• _REQUIRED WORK_
Among the records, find the lines that hold the string "Given" and return them.

(Saved entries)
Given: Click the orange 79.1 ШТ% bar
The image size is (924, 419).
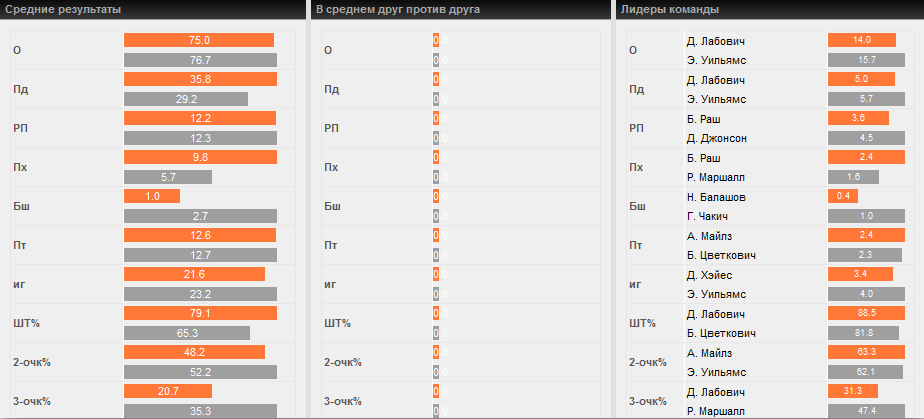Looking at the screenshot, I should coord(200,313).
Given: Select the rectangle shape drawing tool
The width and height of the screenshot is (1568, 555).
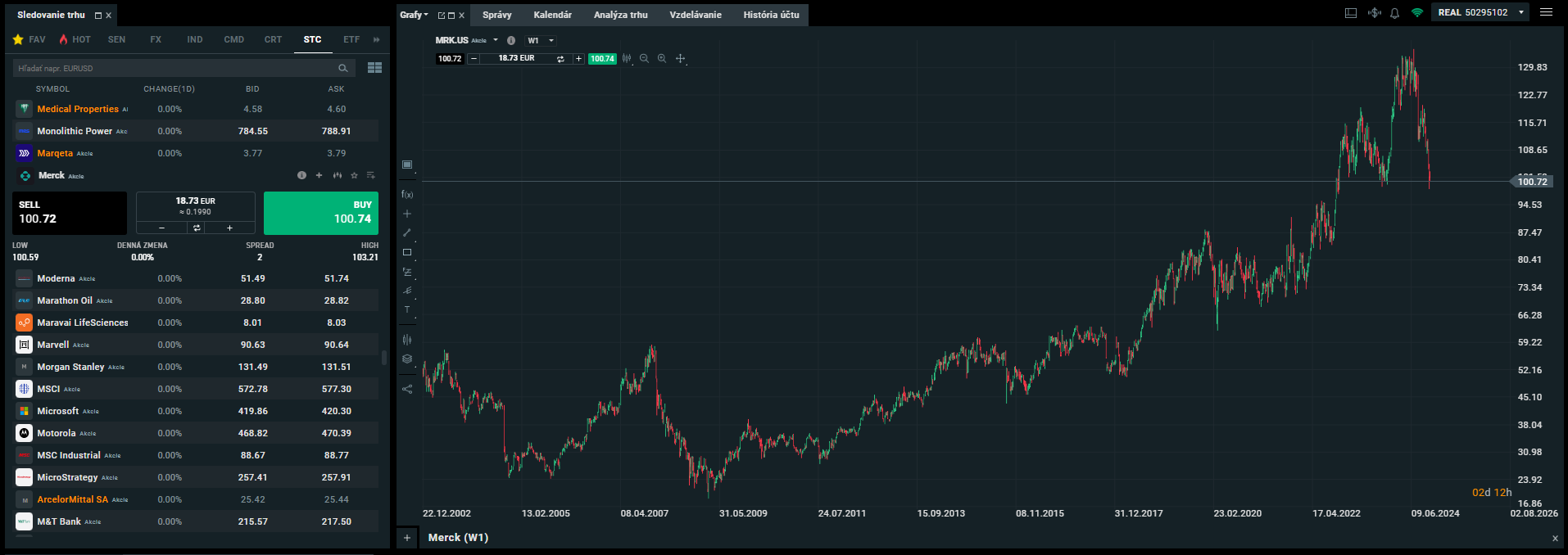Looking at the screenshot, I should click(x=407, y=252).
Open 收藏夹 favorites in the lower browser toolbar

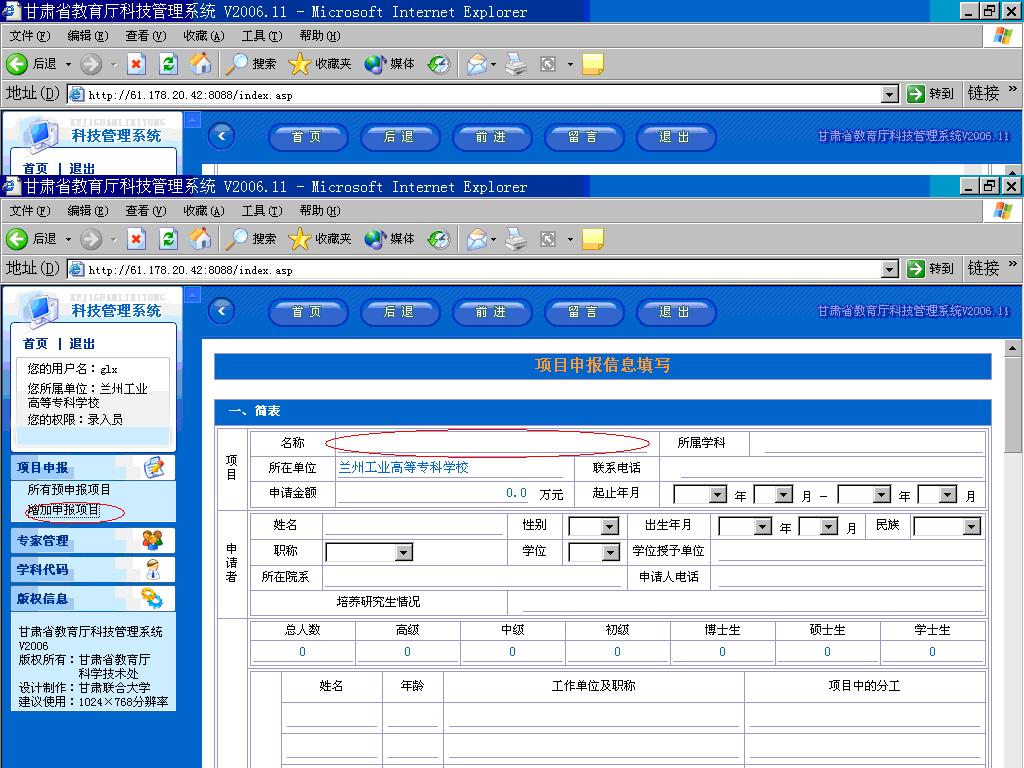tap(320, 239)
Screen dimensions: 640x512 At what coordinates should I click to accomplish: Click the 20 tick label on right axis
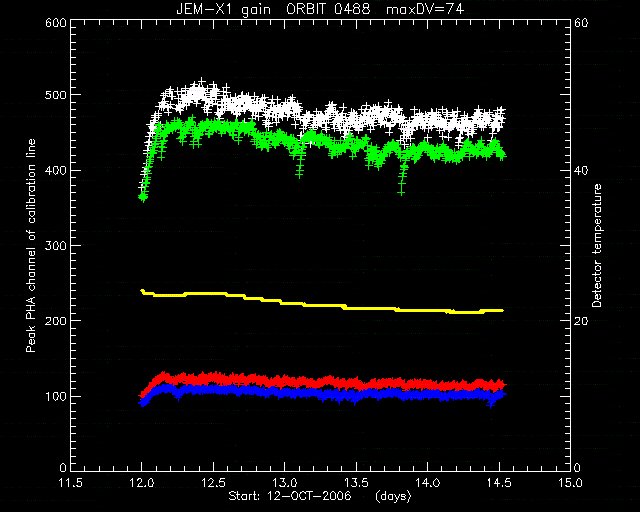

• _RESULT_
Given: Click the orange 79.1 ШТ% bar
Given: Select the rectangle shape drawing tool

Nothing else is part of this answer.